What is it?
Coal or oil is heated in the absence of oxygen, in order to degrade it into char, pyrolysis oil and syngas.
Why is it important?
This process is well understood, established at industrial scale, and produces other useful by-products alongside hydrogen.
- Inputs: Heat, coal or oil
- By-products: CO2, ethylene, acetylene, carbon
- Operating temperature: >500°C
- Toxic components are degraded by high temperatures
- Established industrial process
- A range of useful by-products
- Can accept varied quality of feedstock
- No water required
- Produces lower quantities of hydrogen per unit coal than in coal gasification
- High operational costs
- Purification system required to treat flue gases from the process
- By-products contain high heavy metal content
- Requires CCUS to achieve low carbon emissions
- Develop cheap and effective hydrogen separation systems to obtain appropriately pure hydrogen for specific applications
- Develop and demonstrate effective means of integrating carbon capture, utilisation and storage (CCUS) to achieve zero-to-low carbon emissions
- Improve appliance and plant design for greater flexibility in ramping up and ramping down
- Integrate renewable energy sources.

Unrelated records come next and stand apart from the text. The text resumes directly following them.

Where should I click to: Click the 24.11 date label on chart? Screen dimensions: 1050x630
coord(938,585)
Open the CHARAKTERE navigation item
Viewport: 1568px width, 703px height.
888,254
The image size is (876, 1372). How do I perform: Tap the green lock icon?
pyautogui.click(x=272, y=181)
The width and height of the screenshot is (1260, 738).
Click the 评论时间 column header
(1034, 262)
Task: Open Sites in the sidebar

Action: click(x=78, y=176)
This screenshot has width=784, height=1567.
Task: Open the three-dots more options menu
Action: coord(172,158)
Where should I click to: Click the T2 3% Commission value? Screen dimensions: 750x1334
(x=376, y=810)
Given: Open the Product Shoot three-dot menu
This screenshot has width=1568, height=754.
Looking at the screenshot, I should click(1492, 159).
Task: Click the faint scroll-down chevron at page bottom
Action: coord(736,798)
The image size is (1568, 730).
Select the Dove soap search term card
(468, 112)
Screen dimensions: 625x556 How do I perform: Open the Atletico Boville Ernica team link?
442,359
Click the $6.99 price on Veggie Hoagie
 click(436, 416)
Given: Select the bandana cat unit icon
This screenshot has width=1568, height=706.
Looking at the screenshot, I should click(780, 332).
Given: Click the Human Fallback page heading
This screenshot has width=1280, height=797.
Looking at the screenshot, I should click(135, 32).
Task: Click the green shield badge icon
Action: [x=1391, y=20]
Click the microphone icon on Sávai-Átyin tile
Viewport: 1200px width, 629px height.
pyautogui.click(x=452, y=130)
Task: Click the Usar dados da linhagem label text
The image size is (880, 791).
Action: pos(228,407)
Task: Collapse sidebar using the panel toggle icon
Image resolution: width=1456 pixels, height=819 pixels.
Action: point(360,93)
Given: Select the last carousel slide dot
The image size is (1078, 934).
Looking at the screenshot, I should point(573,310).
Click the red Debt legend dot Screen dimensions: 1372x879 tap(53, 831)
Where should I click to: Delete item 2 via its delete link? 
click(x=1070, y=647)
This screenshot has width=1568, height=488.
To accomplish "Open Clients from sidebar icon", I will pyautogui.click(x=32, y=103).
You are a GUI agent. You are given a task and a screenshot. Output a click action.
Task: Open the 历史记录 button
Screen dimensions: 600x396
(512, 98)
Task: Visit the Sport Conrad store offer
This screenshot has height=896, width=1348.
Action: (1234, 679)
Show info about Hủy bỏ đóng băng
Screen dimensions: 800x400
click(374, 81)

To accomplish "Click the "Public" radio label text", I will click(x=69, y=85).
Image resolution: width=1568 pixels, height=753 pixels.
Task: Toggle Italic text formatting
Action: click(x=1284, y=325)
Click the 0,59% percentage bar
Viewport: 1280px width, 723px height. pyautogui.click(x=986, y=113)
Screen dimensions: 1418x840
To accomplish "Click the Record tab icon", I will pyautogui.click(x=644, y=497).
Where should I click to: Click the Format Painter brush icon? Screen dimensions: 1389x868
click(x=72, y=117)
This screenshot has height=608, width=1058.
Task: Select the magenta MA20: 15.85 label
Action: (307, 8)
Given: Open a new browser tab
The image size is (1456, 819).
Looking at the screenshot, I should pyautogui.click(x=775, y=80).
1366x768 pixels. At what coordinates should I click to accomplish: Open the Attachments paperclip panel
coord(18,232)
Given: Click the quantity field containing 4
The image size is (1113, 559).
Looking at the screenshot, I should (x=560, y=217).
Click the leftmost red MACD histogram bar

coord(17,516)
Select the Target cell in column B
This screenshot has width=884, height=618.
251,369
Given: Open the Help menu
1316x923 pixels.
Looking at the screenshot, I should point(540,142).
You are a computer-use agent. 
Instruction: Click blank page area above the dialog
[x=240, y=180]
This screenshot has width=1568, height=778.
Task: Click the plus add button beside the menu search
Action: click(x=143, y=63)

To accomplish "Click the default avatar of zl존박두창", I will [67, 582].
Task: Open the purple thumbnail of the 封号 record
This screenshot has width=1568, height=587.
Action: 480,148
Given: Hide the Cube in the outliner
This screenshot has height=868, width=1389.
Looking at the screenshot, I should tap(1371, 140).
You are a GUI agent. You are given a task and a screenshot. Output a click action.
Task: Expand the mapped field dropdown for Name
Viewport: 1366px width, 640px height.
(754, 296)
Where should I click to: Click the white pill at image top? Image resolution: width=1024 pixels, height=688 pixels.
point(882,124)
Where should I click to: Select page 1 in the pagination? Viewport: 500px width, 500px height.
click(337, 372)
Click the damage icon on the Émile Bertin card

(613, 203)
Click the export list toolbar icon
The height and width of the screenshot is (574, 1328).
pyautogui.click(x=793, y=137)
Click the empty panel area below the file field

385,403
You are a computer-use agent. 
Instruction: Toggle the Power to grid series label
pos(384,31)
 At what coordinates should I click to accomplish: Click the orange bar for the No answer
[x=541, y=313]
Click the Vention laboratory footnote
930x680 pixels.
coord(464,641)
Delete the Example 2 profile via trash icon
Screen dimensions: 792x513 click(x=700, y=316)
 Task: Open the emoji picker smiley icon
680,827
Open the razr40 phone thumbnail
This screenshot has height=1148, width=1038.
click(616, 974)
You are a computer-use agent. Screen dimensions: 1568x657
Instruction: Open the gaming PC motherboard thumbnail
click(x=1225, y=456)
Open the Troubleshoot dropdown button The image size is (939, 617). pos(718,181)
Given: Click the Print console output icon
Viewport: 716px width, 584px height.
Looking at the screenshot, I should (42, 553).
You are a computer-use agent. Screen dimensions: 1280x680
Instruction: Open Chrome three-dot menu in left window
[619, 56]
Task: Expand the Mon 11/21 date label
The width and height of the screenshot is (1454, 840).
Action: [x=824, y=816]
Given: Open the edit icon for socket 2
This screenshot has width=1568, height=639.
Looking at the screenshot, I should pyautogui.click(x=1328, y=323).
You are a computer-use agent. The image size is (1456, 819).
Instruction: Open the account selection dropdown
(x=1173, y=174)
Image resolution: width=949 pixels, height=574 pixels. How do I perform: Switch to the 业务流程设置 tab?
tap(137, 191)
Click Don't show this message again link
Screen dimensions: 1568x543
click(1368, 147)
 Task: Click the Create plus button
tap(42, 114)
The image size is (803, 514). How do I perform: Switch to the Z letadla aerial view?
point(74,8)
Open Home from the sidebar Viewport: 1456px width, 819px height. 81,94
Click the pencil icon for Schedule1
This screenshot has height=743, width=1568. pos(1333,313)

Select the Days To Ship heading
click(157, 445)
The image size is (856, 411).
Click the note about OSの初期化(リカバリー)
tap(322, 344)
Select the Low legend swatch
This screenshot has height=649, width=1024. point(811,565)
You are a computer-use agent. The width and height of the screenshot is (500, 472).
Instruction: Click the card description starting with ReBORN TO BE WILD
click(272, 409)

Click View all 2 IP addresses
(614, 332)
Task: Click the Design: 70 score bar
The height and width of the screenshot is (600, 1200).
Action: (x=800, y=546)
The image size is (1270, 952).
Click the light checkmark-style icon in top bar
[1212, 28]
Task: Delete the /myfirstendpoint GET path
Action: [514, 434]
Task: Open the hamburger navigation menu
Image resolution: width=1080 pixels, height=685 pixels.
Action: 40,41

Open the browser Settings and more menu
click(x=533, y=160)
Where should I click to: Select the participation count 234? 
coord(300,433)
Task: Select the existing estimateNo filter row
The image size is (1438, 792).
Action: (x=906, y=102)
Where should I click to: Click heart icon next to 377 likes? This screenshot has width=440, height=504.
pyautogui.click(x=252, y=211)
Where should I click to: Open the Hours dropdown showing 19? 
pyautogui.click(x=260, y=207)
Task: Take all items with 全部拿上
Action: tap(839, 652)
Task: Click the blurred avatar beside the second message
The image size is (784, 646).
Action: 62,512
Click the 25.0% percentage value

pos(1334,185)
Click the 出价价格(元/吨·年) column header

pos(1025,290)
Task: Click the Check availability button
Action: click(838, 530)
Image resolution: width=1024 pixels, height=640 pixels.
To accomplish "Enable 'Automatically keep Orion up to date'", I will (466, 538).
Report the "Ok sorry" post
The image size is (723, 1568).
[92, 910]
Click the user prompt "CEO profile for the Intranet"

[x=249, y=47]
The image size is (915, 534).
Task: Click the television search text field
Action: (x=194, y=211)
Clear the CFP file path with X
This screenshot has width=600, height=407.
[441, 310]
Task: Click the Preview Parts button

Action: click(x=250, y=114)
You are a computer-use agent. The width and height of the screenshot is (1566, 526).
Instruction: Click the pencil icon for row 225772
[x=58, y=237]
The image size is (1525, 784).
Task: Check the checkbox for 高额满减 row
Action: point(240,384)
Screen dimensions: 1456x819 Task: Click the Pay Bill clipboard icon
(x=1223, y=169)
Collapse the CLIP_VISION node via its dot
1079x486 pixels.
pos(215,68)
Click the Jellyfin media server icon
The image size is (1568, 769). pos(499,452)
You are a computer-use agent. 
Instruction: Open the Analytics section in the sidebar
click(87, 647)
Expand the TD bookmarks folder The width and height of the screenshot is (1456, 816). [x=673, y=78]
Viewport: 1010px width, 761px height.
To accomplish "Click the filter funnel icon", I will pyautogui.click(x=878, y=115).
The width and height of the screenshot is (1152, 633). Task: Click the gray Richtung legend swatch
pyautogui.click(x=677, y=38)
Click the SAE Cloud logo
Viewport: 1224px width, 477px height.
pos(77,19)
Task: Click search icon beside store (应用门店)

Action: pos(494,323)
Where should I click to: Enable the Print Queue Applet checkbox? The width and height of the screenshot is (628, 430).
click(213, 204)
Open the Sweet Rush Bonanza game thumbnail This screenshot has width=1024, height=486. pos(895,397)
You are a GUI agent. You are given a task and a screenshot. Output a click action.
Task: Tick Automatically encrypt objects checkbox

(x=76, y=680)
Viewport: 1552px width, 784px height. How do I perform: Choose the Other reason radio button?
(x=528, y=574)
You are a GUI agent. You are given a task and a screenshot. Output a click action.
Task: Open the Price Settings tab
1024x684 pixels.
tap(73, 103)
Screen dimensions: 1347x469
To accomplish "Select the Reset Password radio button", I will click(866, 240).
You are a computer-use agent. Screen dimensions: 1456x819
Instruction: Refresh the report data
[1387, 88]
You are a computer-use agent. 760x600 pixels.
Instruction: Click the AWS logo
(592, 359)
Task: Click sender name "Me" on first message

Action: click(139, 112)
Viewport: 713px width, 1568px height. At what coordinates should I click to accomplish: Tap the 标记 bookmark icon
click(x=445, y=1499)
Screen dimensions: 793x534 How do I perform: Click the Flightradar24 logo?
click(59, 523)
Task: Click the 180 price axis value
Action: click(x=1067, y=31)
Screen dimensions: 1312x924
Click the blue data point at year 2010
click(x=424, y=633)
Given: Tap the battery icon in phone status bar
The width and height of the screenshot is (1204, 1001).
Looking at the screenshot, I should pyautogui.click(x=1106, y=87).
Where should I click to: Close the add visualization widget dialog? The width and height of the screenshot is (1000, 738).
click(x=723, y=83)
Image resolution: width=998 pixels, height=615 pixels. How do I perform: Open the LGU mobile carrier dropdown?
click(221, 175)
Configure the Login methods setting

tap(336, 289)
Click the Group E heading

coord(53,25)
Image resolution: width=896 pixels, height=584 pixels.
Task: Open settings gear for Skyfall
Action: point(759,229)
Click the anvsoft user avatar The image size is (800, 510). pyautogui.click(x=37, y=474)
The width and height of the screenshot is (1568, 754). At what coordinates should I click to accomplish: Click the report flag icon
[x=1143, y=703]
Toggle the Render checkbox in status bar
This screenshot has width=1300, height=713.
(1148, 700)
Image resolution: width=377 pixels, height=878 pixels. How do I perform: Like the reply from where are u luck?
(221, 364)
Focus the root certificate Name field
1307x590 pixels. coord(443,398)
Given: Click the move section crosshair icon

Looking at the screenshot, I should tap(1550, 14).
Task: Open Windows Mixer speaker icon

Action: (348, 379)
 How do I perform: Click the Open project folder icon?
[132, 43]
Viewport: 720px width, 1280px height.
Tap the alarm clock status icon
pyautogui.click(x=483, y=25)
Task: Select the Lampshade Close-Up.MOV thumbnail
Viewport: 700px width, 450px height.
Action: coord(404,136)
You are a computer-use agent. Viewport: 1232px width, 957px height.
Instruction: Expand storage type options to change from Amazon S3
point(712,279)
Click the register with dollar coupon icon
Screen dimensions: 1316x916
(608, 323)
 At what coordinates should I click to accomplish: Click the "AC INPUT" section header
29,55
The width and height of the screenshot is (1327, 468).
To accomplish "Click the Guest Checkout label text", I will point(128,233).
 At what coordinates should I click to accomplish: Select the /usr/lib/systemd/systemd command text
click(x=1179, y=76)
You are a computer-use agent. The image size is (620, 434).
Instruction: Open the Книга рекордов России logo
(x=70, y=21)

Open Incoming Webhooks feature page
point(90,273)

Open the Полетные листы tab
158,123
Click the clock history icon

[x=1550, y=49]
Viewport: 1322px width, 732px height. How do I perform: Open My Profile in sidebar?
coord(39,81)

For example, concentrated solar power can act as a thermal energy source for the process
- Establish environmentally suitable treatment of waste by-products
- Improve reactor design to accommodate highly exothermic or endothermic reactions (e.g. staged introduction of reagents, better designed heat transfer surfaces, process intensification, advanced materials, reaction monitoring/control, pre-treatment of waste streams)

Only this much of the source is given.